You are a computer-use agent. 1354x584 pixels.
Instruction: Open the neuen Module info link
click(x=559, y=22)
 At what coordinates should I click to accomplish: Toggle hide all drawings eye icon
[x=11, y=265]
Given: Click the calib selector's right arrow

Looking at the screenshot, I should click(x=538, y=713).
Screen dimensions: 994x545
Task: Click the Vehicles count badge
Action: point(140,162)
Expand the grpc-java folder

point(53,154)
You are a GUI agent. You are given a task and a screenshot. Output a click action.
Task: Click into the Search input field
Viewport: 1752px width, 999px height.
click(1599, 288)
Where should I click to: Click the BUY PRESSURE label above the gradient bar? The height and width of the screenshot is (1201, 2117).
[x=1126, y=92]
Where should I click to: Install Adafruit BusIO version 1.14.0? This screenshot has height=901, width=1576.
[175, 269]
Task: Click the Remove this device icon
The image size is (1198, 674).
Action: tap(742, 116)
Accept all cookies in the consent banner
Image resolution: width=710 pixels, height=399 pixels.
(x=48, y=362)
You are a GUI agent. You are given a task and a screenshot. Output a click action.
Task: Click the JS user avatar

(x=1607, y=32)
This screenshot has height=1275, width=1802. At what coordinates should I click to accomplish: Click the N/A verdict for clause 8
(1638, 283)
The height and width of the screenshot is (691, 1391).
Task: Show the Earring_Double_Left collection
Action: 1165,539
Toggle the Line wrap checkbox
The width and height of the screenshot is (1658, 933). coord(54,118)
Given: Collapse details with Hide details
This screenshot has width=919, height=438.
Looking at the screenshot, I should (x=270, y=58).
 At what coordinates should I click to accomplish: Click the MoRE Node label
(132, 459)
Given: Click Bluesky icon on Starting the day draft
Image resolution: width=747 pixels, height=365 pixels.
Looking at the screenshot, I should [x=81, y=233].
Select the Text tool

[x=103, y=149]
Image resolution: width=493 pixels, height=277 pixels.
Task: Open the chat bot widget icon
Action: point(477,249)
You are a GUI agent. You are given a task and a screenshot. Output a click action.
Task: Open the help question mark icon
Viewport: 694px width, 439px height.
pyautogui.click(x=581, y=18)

**WHAT IS EXPECTED**
In the entries above, find the line with "Task: Click the JS user avatar" and the line with "Given: Click Bluesky", then set down exactly those two and every line between them, nothing else.

**ANSWER BELOW**
Task: Click the JS user avatar

(x=1607, y=32)
This screenshot has height=1275, width=1802. At what coordinates should I click to accomplish: Click the N/A verdict for clause 8
(1638, 283)
The height and width of the screenshot is (691, 1391).
Task: Show the Earring_Double_Left collection
Action: 1165,539
Toggle the Line wrap checkbox
The width and height of the screenshot is (1658, 933). coord(54,118)
Given: Collapse details with Hide details
This screenshot has width=919, height=438.
Looking at the screenshot, I should (x=270, y=58).
 At what coordinates should I click to accomplish: Click the MoRE Node label
(132, 459)
Given: Click Bluesky icon on Starting the day draft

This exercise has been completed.